* **PROVIDED INFORMATION**:

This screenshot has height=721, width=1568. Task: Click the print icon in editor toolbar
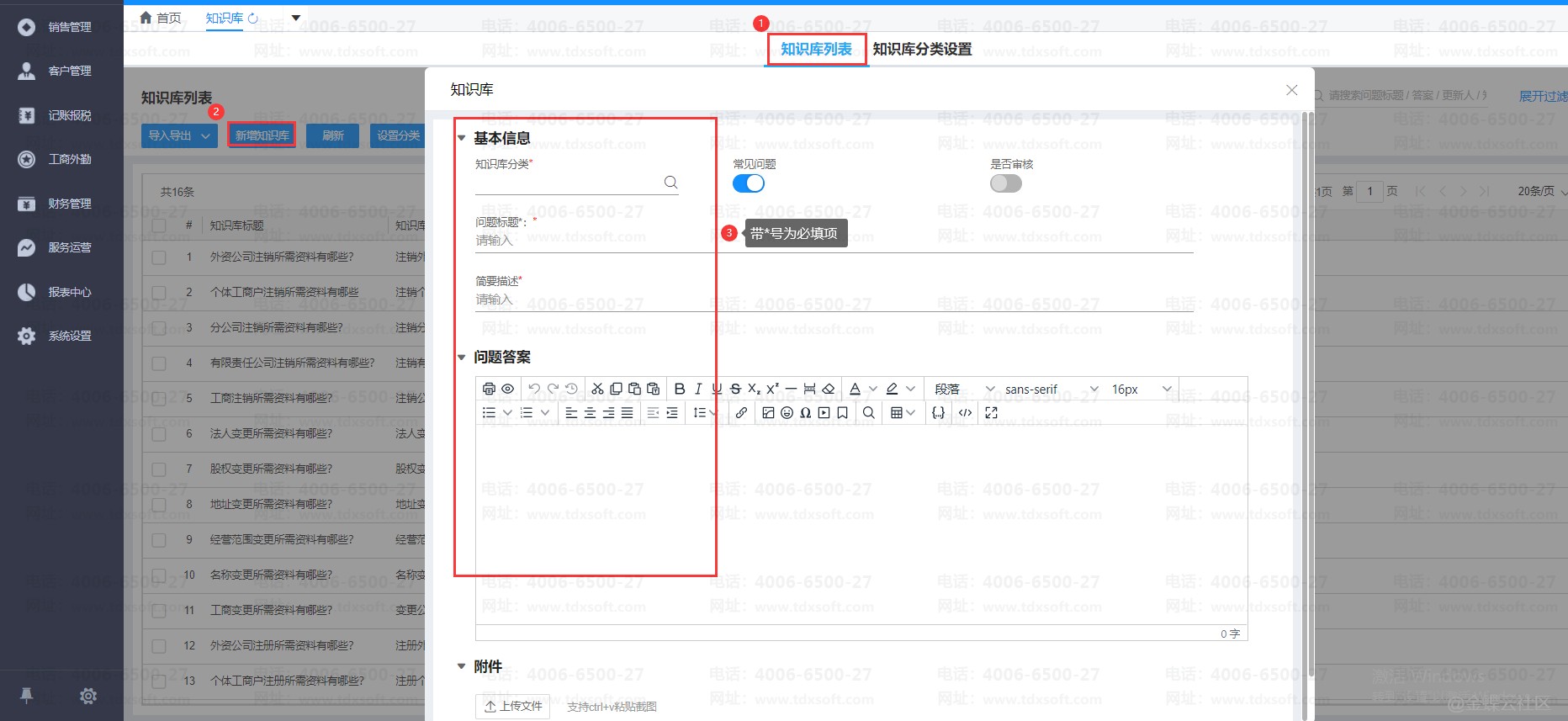(x=489, y=389)
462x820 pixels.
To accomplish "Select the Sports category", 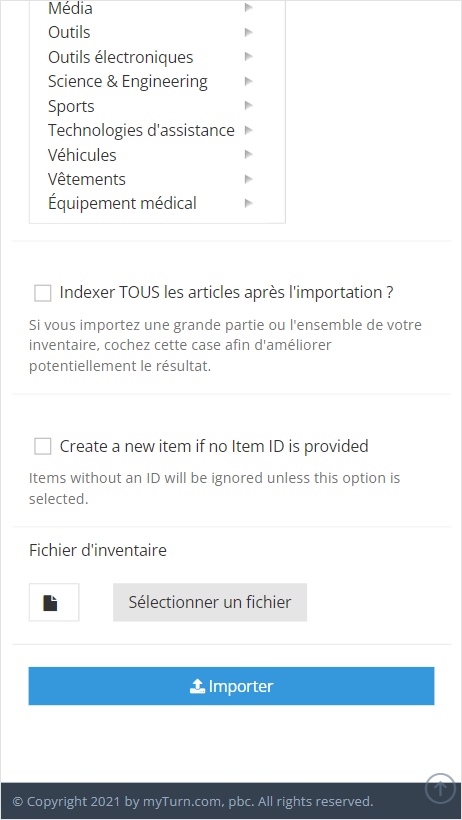I will pyautogui.click(x=71, y=106).
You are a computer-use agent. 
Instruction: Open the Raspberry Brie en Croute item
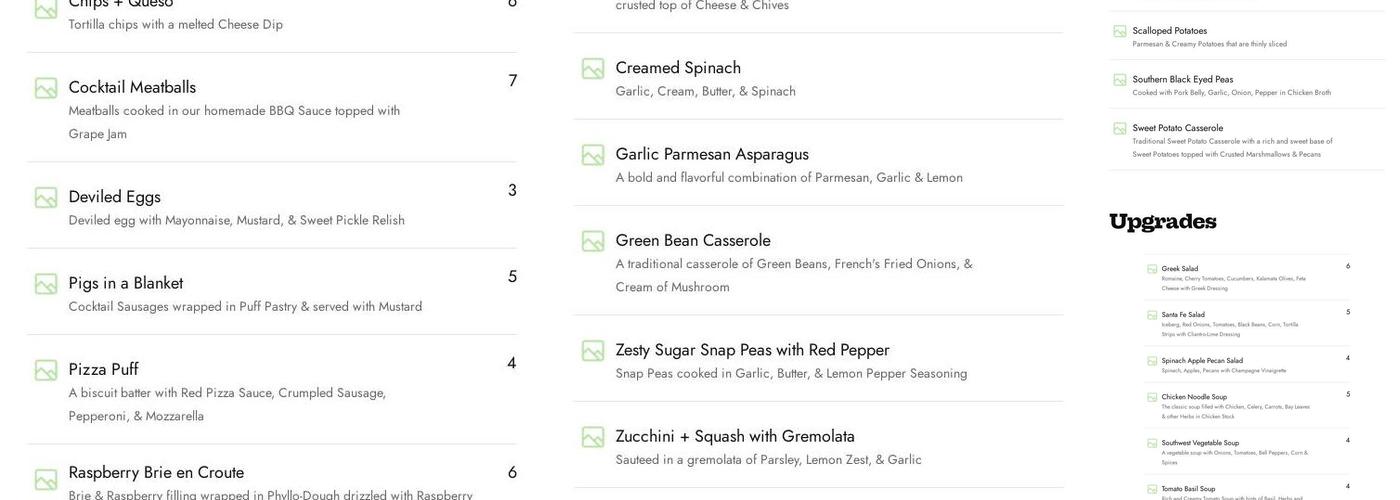tap(156, 472)
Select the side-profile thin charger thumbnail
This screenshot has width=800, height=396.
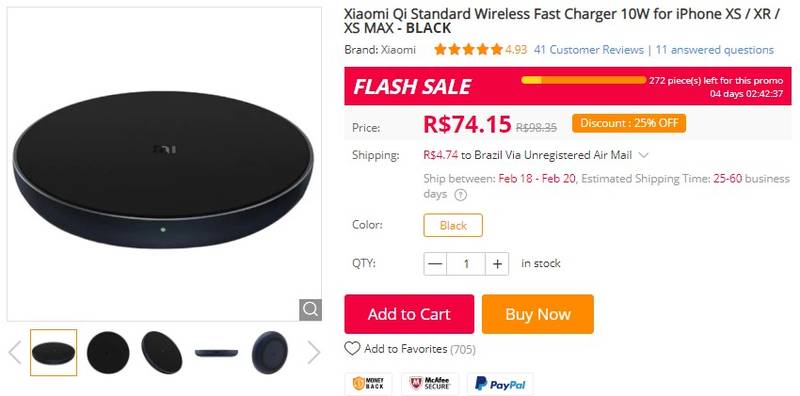click(x=216, y=352)
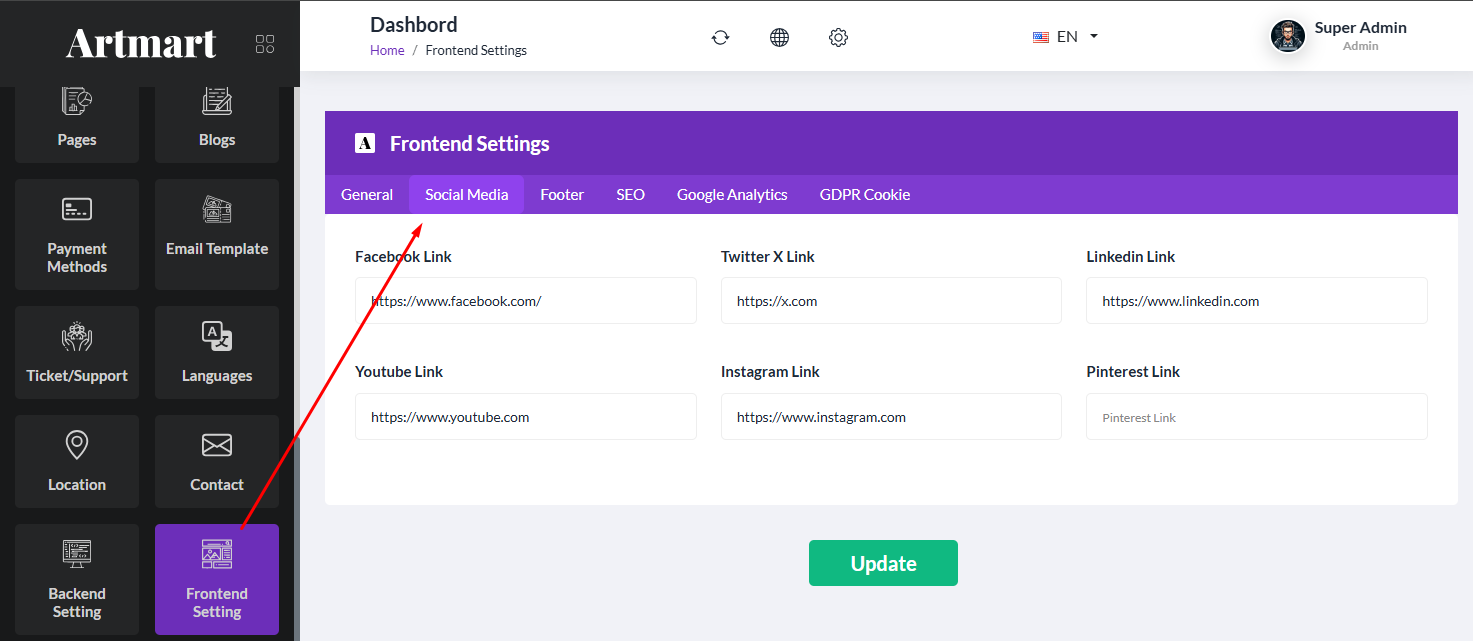This screenshot has height=641, width=1473.
Task: Open the Contact sidebar tile
Action: (x=217, y=462)
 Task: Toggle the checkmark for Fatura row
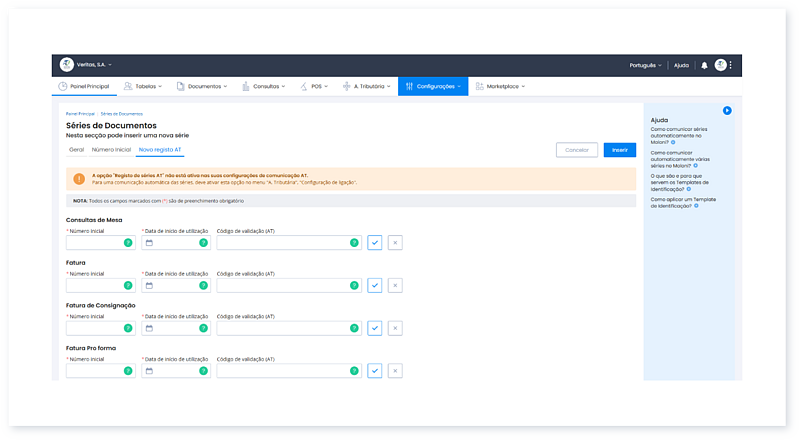[375, 285]
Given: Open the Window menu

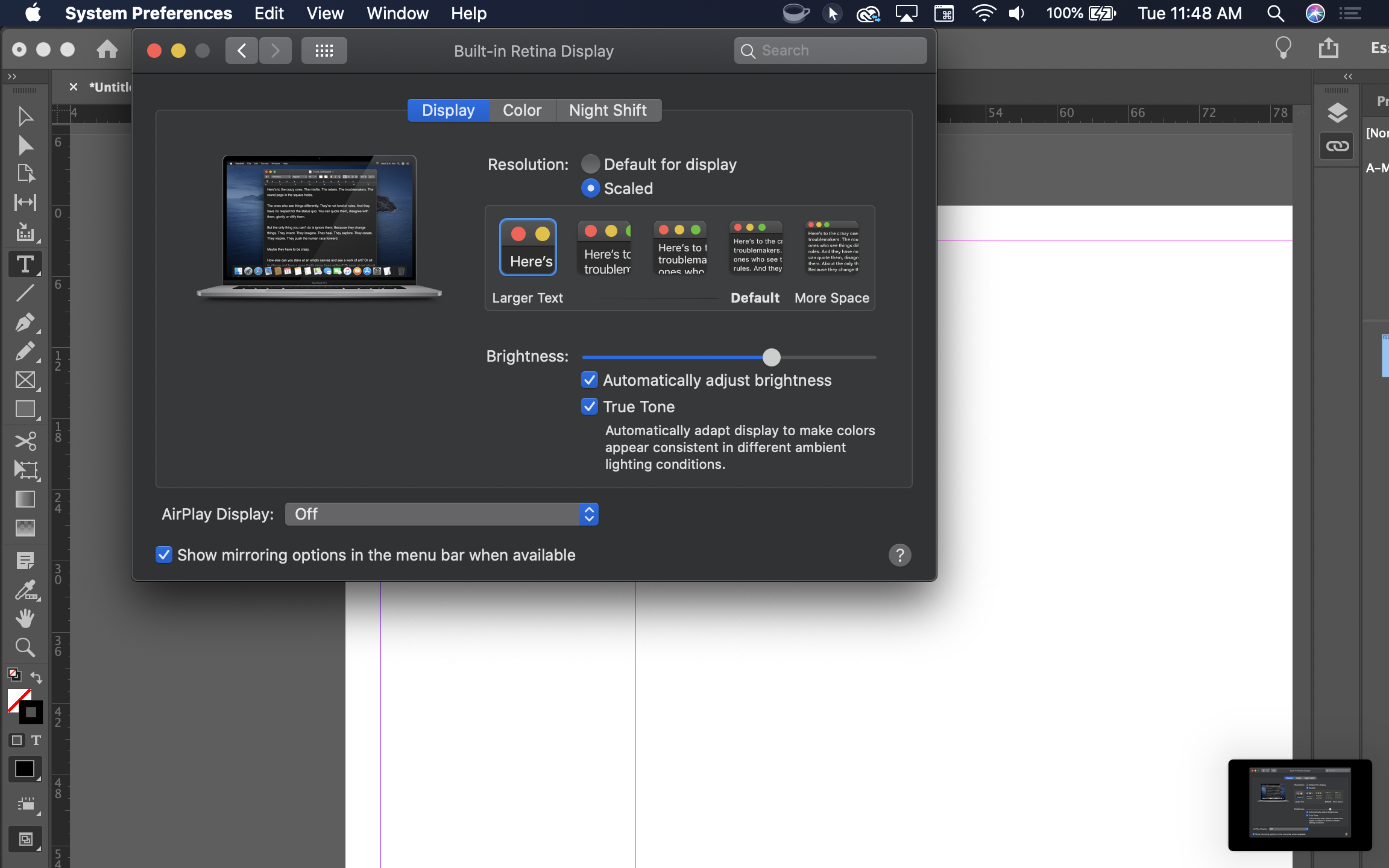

* **WHAT YOU SHOULD DO**: Reproduce the data verbatim from the line containing "Task: Toggle the checkmark for Fatura row" through the end of the data, both ends included, and leave the pictures out.

* **EXERCISE SOLUTION**:
 Task: Toggle the checkmark for Fatura row
[375, 285]
Given: Open the Window menu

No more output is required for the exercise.